Can we get a sense of the number of packages in Fedora which are not ready for 1.7?

All packages required to run OpenStack Dashboard are ready for Django-1.7 (in Juno and Icehouse version).

I can't say, if reviewboard is really not ready, because it other requirememts are a bit special (required versions not in fedora, some newer, some older).

We have currently 86 packages requiring python-django in total, including eclipse-pydev and python-django-doc.

7 packages are known to be broken already in f21, see branched report.

6 packages are known to work, python-django-south is integrated in Django-1.7

Replying to [comment:9 kevin]:

..., but I guess I am with sgallagh: Either ship both, or just 1.6. Forcing a 1.7 change at this point in the cycle seems a bit rushed.

I might not be able to attend, too. But I'm also +1 for sgallagh proposal. I think we should bot be doing such a change so late in the release process.

Just to note, if we want Django 1.7 in F21, it must be in the Beta. So we will need a Freeze Exception and a build tonight if that is the case.

I can state for the record that Django 1.7 does not work with django_evolution, which is an alternative to django_south that several packages (including Review Board) rely upon.

I know of several deployments using F21 pre-release already for Review Board; I'd be very disappointed if we broke them.
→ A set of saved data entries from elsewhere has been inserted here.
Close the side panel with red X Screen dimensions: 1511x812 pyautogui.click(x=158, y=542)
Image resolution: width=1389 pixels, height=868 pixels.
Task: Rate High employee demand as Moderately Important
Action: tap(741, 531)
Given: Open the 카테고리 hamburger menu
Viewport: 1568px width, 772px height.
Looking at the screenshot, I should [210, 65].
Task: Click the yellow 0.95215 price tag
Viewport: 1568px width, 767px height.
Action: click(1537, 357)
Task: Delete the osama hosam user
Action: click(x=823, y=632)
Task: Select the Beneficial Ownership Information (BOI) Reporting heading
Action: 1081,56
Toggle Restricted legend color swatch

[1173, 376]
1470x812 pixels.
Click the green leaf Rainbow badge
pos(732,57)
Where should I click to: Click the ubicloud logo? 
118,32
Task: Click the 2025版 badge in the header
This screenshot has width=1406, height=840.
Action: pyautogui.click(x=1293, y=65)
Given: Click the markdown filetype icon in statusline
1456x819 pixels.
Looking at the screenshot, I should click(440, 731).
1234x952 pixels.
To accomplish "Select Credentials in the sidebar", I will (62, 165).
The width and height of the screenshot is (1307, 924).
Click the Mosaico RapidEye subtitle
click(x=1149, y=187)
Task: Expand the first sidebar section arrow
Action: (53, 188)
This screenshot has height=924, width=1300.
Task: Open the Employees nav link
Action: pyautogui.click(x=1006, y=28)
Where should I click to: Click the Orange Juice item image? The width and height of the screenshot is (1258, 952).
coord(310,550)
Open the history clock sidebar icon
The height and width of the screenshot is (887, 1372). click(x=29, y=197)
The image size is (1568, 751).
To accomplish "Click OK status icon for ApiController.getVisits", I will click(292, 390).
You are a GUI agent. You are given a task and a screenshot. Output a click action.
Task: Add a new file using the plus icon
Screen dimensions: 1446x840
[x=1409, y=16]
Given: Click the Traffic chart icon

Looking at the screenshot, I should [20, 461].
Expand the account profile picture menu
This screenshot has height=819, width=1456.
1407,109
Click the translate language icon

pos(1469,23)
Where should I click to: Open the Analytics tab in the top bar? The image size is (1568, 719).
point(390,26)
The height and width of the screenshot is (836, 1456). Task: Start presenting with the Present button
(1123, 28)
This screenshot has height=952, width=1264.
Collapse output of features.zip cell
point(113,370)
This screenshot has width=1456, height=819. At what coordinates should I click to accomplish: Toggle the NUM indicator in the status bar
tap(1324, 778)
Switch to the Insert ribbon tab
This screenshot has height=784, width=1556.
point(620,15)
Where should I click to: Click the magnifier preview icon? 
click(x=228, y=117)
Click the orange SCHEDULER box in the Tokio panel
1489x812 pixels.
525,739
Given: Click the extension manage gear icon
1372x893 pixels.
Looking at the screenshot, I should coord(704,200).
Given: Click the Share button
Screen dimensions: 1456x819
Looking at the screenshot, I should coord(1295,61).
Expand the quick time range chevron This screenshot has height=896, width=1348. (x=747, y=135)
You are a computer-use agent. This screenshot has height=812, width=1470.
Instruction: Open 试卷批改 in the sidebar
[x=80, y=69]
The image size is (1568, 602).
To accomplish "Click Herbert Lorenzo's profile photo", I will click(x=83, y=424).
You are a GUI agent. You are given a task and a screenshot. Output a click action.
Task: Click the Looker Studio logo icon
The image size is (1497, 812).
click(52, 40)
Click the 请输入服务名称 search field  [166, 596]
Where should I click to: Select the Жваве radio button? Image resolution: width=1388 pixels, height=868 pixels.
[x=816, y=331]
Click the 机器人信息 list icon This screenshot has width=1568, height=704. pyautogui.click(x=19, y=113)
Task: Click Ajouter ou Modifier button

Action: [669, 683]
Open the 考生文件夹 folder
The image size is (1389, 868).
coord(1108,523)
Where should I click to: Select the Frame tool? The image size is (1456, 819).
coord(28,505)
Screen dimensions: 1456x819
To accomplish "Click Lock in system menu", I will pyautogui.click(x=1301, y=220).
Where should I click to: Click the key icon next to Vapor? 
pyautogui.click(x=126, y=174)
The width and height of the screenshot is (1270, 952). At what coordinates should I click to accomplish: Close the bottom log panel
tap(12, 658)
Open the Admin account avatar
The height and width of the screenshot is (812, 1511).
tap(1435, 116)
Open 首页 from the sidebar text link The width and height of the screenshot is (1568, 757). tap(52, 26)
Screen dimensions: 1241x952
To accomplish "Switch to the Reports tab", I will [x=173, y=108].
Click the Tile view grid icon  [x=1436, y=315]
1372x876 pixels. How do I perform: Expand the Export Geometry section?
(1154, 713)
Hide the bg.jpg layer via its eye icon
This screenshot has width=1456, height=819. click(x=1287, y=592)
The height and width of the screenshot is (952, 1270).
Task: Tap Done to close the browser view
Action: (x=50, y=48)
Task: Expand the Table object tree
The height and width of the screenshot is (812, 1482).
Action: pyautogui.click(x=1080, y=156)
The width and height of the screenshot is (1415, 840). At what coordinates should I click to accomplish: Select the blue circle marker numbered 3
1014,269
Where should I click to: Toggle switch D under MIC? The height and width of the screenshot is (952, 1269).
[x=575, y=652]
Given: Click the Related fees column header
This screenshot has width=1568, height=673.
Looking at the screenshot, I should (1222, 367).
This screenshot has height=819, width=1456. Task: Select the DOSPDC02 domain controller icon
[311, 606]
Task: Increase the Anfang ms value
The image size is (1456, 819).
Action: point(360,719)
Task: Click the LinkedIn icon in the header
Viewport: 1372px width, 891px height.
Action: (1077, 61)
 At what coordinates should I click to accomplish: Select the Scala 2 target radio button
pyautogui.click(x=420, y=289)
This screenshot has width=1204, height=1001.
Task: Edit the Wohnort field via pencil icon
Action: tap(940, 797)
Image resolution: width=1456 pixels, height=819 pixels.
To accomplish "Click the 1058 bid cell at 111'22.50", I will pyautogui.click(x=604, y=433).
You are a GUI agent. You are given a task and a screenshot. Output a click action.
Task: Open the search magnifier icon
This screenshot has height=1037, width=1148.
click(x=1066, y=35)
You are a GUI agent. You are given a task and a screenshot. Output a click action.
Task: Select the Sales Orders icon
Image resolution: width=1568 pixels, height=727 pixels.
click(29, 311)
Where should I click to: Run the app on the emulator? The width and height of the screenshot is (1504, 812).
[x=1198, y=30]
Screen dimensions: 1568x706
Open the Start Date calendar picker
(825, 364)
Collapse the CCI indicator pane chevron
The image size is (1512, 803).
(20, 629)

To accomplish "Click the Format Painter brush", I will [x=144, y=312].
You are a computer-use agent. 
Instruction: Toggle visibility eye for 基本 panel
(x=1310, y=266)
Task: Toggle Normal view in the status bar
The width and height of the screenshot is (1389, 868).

Frankly, my ideal approach would be:
* Ship Django 1.7 as python-django
* Ship Django 1.6 as python-django16 in the parallel-installable mode

I'm curious why you said above "In the past, with parallel installable versions, this caused more confusion than it helped." I didn't see that as being a major issue. However, if you have strong data behind this, I'd be alright with a Conflicts: between 1.6 and 1.7 as long as both are available in the distro. (Though obviously I much prefer the parallel-installation)

My main concern: What's the plan for what to do with a serious vulnerability in 1.6 past its EOL but within the F21 lifetime? If the plan is "hope that doesn't happen", at least we'll know that in advance. Or, would we be committing to backporting patches?

IIRC, the historic approach has been to work with dependent packages to get them to work on the newer supported versions of Django where possible and otherwise just accept that once it's EOL, all bets are off.

Replying to [comment:13 sgallagh]:

I'm curious why you said above "In the past, with parallel installable versions, this caused more confusion than it helped." I didn't see that as being a major issue. However, if you have strong data behind this, I'd be alright with a Conflicts: between 1.6 and 1.7 as long as both are available in the distro. (Though obviously I much prefer the parallel-installation)

I received at least 2 bug reports via bugzilla and 1 or two personal mails, because people expected the parallel installable version to work exactly as the most recent version (i.e. no modification in code).